TEXTAUSZUG:
____________________

Vor 50 Jahren

In Bremen gibt es seit heute einen fünften Autoübergang über die Weser. Bürgermeister Hans Koschnick wird ihn heute mittag feierlich dem Verkehr übergeben. Es ist die 614 Meter lange Werderbrücke, die nach nunmehr viereinhalb Jahren Bauzeit der längste Weser-Übergang geworden ist. (WESER-KURIER, 25. September 1971)

Hintergrund

Stolze elf Millionen Mark kostete am Ende die neue Straßenbrücke über die Weser, die Werderbrücke, die seit 1999 offiziell Karl-Carstens-Brücke (mehr zum Namensgeber und zum Fauxpas bei der Umbenennung hier) heißt. Bekannt ist das Bauwerk allerdings unter einem anderen Namen, der Volksmund spricht gemeinhin von der „Erdbeerbrücke“ in Anspielung auf die einstigen Erdbeerplantagen in Habenhausen. Mit der Einweihung am 25. September 1971 kam ein Langzeitprojekt zum Abschluss. Denn in den Köpfen der Politiker spukte der Brückenschlag schon vor dem Ersten Weltkrieg.

Die Werderbrücke im August 1969. Links unten gut zu erkennen: die „störende“ Sportanlage in Habenhausen.
Quelle: Senator für Häfen, Schiffahrt und Verkehr, Bremen

Für Bremen als Stadt am Fluss hat die Frage der Weserquerung schon immer große Bedeutung gehabt. Lange Zeit gab es in Bremen nur die Große Weserbrücke als einzigen Übergang über den Hauptstrom, auch Große Weser genannt – daher der Name, der nichts mit der Größe der Brücke zu tun hat. Ein Stückchen versetzt befand sich eine weitere Brücke über die Kleine Weser, eine lineare Straßenführung gibt es erst seit 1903. Die heutige Wilhelm-Kaisen-Brücke besteht eigentlich aus zwei Brücken über die Große und Kleine Weser.

Nach dreijähriger Bauzeit wurde 1875 eine zweite Straßenbrücke über die Weser fertiggestellt, die Kaiserbrücke am unteren Ende der Schlachte, heute Bürgermeister-Smidt-Brücke. Doch für das zunehmende Verkehrsaufkommen reichten diese beiden Brücken schon zuzeiten des Kaiserreichs nicht mehr aus. Vor allem Faulenstraße und Kaiserbrücke ächzten unter dem Durchgangsverkehr zu den stadtbremischen Häfen. Um das chronisch verstopfte Stephaniviertel zu entlasten, regte Stadtplaner Fritz Schumacher in den späten 1920er-Jahren den Bau einer dritten Straßenbrücke im westlichen Stadtbereich an. Umgesetzt wurde die Westbrücke im Sommer 1939 als Adolf-Hitler-Brücke (mehr zu ihrem Bau hier), an ihrer Stelle verläuft heute die Stephanibrücke.

____________________

AUFGABE A:
Übersetze aus dem Text über die Bremer Weserbrücken den Satz „Für Bremen als Stadt am Fluss hat die Frage der Weserquerung schon immer große Bedeutung gehabt.“ ins Englische.
AUFGABE B:
Beantworte anhand des Textes über die Bremer Weserbrücken diese Fragen:
(i) Wie lang ist die Werderbrücke?
(ii) In welchem Jahr wurde die Kaiserbrücke fertiggestellt?
(iii) Unter welchem Namen kennt der Volksmund die Werderbrücke?
AUFGABE C:
Setze den Text über die Bremer Weserbrücken nach seinem letzten Satz fort.

VERFÜGBARE DATEN:

____________________

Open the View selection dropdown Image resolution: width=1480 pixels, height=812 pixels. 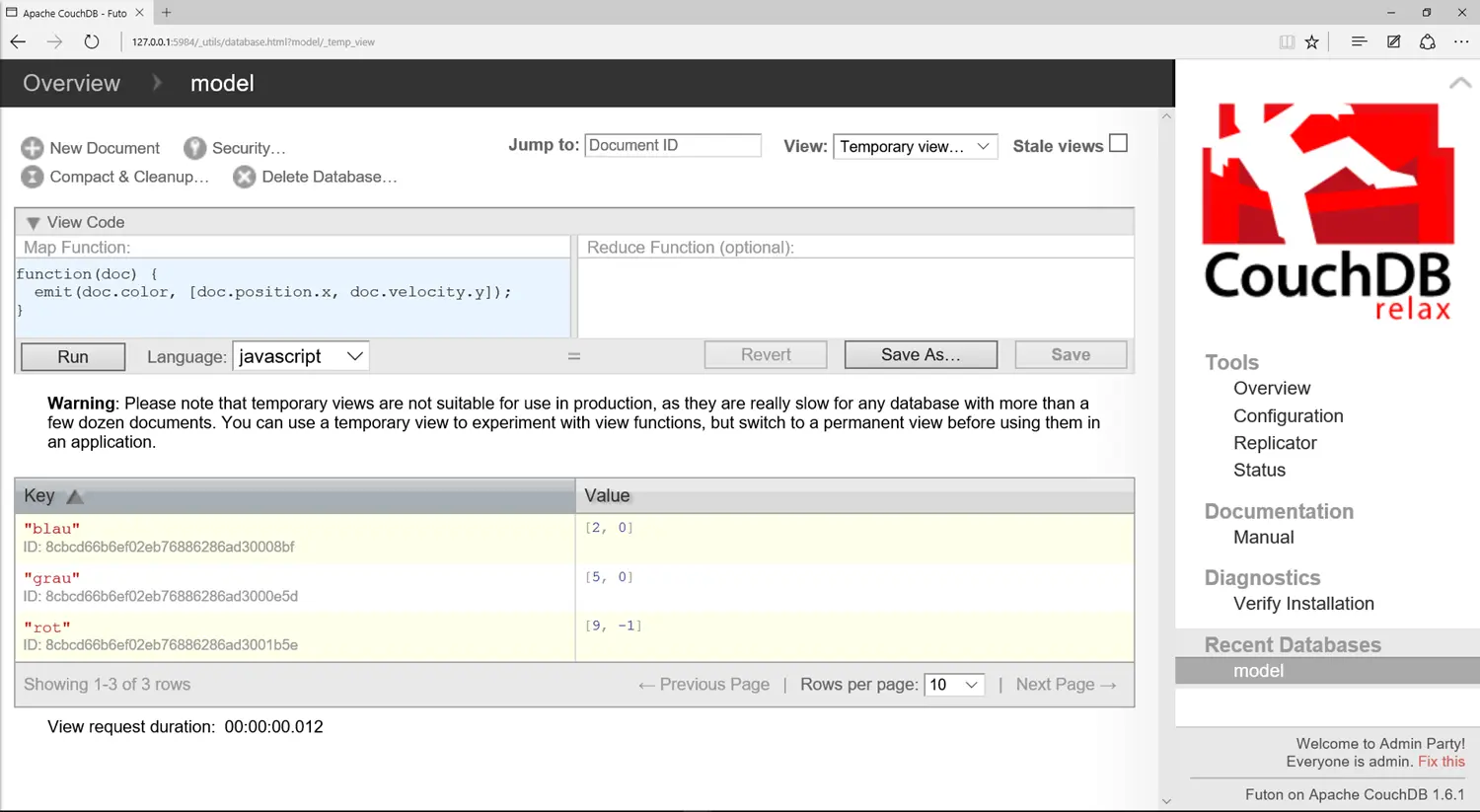(x=915, y=146)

____________________

ERWARTETES ERGEBNIS A:
For Bremen, as a city on a river, the question of crossing the Weser has always been of great importance.

ERWARTETES ERGEBNIS B:
(i) 614 Meter
(ii) 1875
(iii) „Erdbeerbrücke“

ERWARTETES ERGEBNIS C:
Das Foto zeigt den Baufortschritt der Erdbeerbrücke im Jahr 1967. Foto: Klaus Sander

Zum Schumacher-Konzept gehörte noch eine vierte Brücke im östlichen Stadtbereich. Die Ostbrücke fungierte wie die Westbrücke als Teil eines „Tangentenvierecks“, deren einzelnen Teile – die Tangenten – die Innenstadt großzügig umspannen sollten. Doch im Gegensatz zu den anderen Tangenten wurde die Osttangente samt Ostbrücke niemals gebaut. Als „Mozarttrasse“ ließ sich die Osttangente gegen den heftigen Widerstand der Anwohner nicht durchsetzen, mit ihr wurde 1973 auch die Ostbrücke („Neue Mozartbrücke“) ad acta gelegt.

Die vierte Weserbrücke entstand dann an ganz anderer Stelle. Als Autobahnbrücke der A 1 zwischen Brinkum und Uphusen wurde sie 1963 dem Verkehr übergeben. Gern wird die Autobahnbrücke aber auch nicht mitgezählt und die Erdbeerbrücke als vierte Weserbrücke genannt. Mit einer solchen Verbindung zwischen Habenhausen und Hastedt hatte schon NS-Baudirektor Gerd Offenberg geliebäugelt. Aber erst als die Bevölkerungszahlen in Arsten und Habenhausen zu Beginn der 1960er-Jahre in die Höhe schnellten, erhöhte sich der Handlungsdruck.

Im November 1966 begannen die Bauarbeiten. Zwei Jahre später, im Dezember 1968, wurde die Lücke der Spannbetonbrücke geschlossen. Ursprünglich gar nicht vorgesehen war der zweite Brückenteil über den Hastedter Bulten und die Flutrinne. Angesichts der Hochwassergefahr beschloss man jedoch im Juni 1967, sicherheitshalber noch eine Flutbrücke auf Stelzen zu errichten. Eine weise Entscheidung, wie sich im März 1981 bei der Hochwasser-Katastrophe zeigte.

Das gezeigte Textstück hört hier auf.